Patients with LND also exhibit an uncontrollable desire to self
mutilate, and also suffer from neurological abnormalities that resemble
cerebral palsy. Since LND is a X-linked chromosome, it is found mostly
in males, and females are carriers. There have been less than a handful
of women with LND documented, but researchers believe this is due to an
extremely rare mutation during development.
LND
is considered a phenotype, “the external expression of a set of genes.”
(Anderson, 2013). LND is a phenotype behavior because patients have
these behaviors because of the missing enzyme HPRT, and those that don’t
have the enzyme HPRT show the behavior. At the age of two, patients
with LND will start to exhibit the self mutilating symptoms. This is in
the form of finger, and lip biting, throwing themselves, hitting their
arms, and heads against the wall. A way that is also self mutilating, is
the act of hurting those around them that they care most about. By
pushing those individuals away, they are making themselves isolated.
Even
though LND patients have this compulsion to self mutilate, they feel
pain the same as any healthy individual. They do not want to hurt
themselves, and worry about hurting themselves, or others around them. A
way to prevent the self mutilation, is to have these clients in safety
restraints. These restraints help to put the patients mind at ease, and
not worry about hurting themselves. Some other treatments to help these
patients deal with their everyday lives are; stress reduction, avoiding
disciplines and punishments, keeping the patient busy with different
activities, teeth extraction, and ignoring the behavior. When you ignore
the behavior, this is the LND behavior and not every day typical
behavior. These patients may sound scary, and just plain mean, however
Lowell T. Anderson stated it perfectly on her website saying, “It may be
more accurate to think of the patients as doing the opposite of what
they actually intend.” (Anderson, 2013). LND patients are very social,
humorous, cognitively aware of their surroundings, and tend to the needs
of others in their lives.
We
sometimes label patients by their diagnosis, and can not see past their
disabilities. Regardless of their diagnosis, or disabilities, patients
are people first, with personalities and some of the biggest hearts that
I have ever seen. Matheny is a place where children and adults can grow
and have the fullest life that can be offered.
Reference List
Anderson, L. (2013). In Lesch-nyhan disease support group. Retrieved from http://lndnet.ning.com
About cerebral palsy. (2013). Retrived from http://cerebralpalsy.org
Matheny, (2005). Overview of disabilities.
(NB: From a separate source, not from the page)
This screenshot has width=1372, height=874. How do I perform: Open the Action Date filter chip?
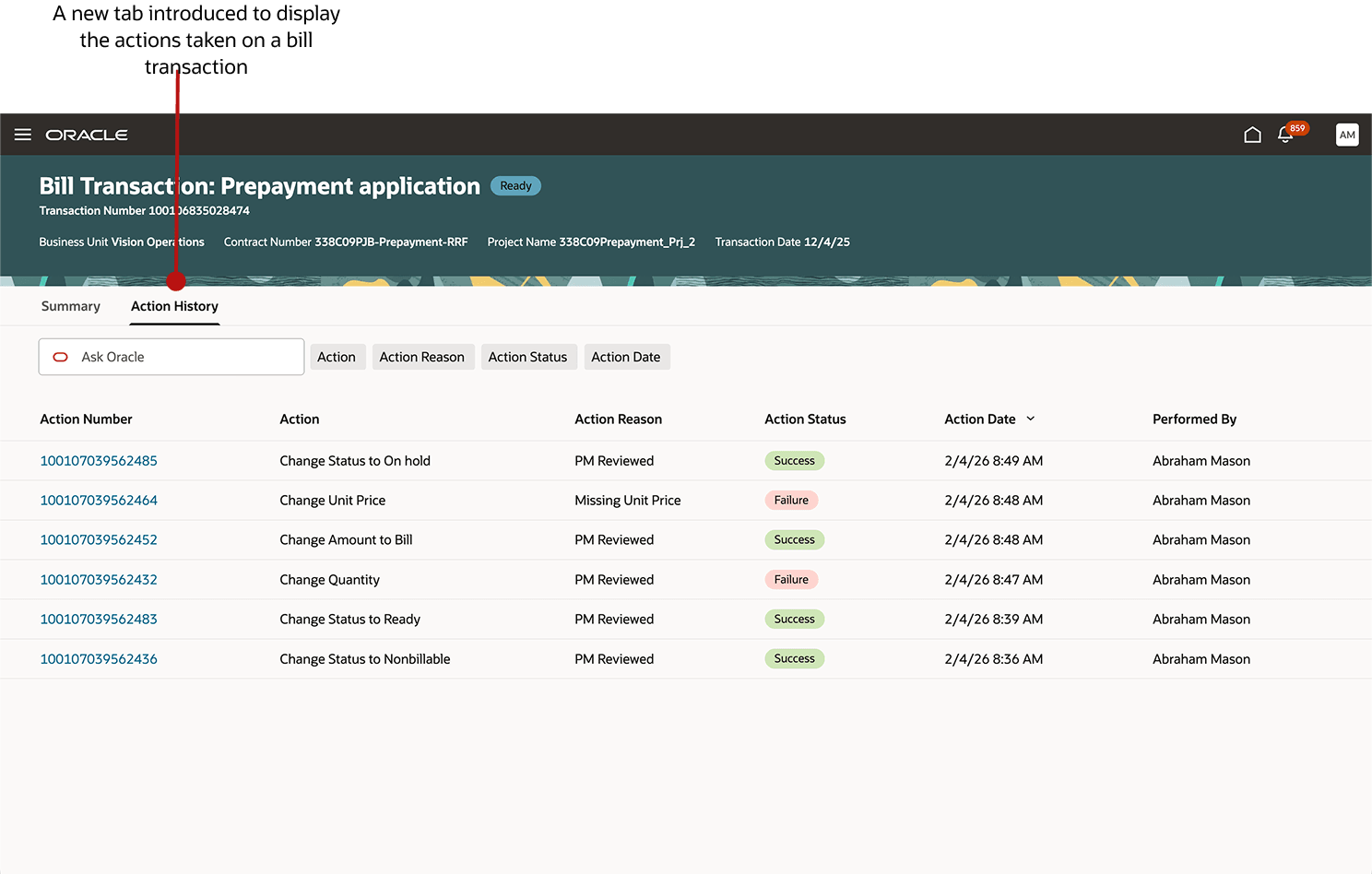pos(627,357)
Matheny, (n.d.). Cerebral palsy
Matheny, (n.d.). Spina bifida
Matheny, (n.d.). Neuropsychology of spina bifida
Matheny, (n.d.). Lesch-nyhan disease
McDonald, Eugene, (1987). Treating cerebral palsy, ProEd, Inc.1-2
Neural tube. (n.d). In Merriam-Webster’s online dictionary (11th ed.). Retrieved from http://www.merriam-webster.com/dictionary/neural%20tube
Reck, J. (2001). Basic guidelines of caregivers on use of adaptive equipment and transfer skills, Lesch-nyhan disease. 1-5.